L’attrait pour la vie sur roues, en van, camping-car, autocar ou camion aménagé, séduit des profils de plus en plus diversifiés. Qu’il s’agisse de quelques mois, de quelques années ou d’une existence entière, l’adoption d’une maison roulante est une tendance marquante. L’exemple de Laura et Thomas, un couple de trentenaires ayant troqué la sédentarité pour une vie en camion il y a cinq ans, illustre cet engouement.
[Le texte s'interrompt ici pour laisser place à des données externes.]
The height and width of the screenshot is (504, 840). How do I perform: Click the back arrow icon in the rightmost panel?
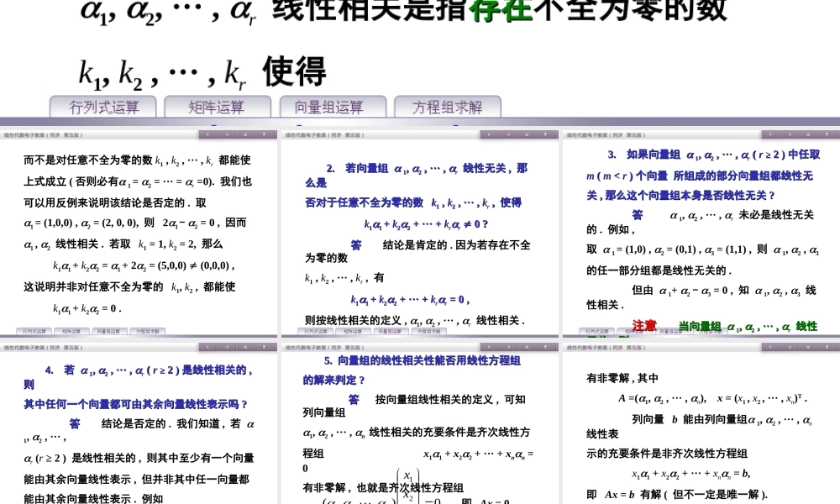click(x=769, y=134)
Leur véhicule, transformé en un véritable foyer avec une décoration soignée, témoigne d’un mode de vie plébiscité par un nombre croissant de Français.
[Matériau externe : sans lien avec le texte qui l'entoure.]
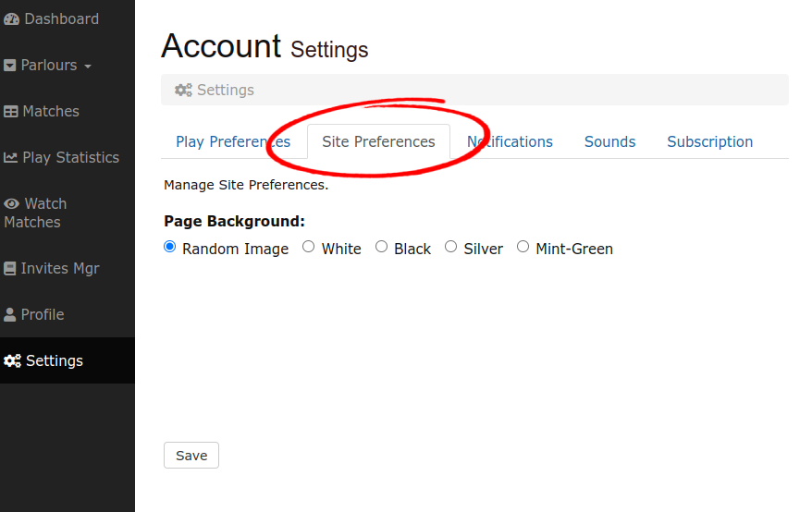Switch to the Play Preferences tab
Les chiffres corroborent cette tendance : en 2024-2025, les immatriculations de véhicules aménagés neufs ont progressé de 8%. Selon la sociologue Emilie Auger du Centre Émile Durkheim, «le phénomène reste très difficile à quantifier, mais il y a visiblement eu une vraie recrudescence des modes de vie nomades depuis le Covid».
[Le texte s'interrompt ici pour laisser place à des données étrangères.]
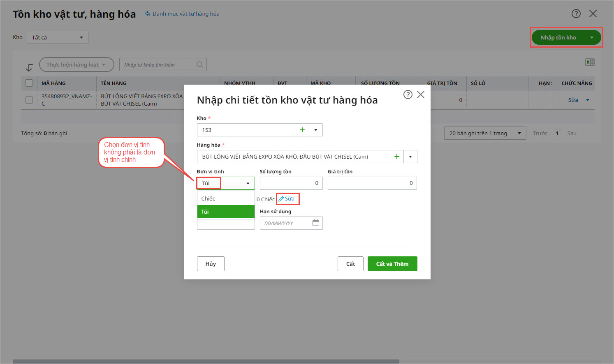Screen dimensions: 614x364
Task: Click the Số lượng tồn input field
Action: [x=291, y=183]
Au-delà de la « vanlife » idéalisée par les jeunes « digital nomades » sur les réseaux sociaux, le phénomène touche désormais des familles avec enfants, des couples, des retraités ou encore des saisonniers agricoles. Cette diversité se reflète dans une offre grandissante de maisons roulantes, allant des vans aux autocars aménagés, en passant par les camping-cars. Que ce soit Patrice et Valérie, qui ont réaménagé un car de 57 places pour 30 000€, ou Jean-Christophe, qui a investi 150 000€ dans une « grosse caravane américaine », chacun adapte son véhicule à ses moyens et à ses aspirations. Ces choix reflètent une quête commune de minimalisme et d’autonomie en eau et en électricité. Nathalie et Luc, par exemple, ont troqué une grande maison pour les 25 m2 de leur autocar converti, sans sacrifier leur confort. Cette flexibilité leur permet de travailler en chemin, de vivre de leurs économies, ou de monétiser leur expérience, comme la famille Carapat sur YouTube.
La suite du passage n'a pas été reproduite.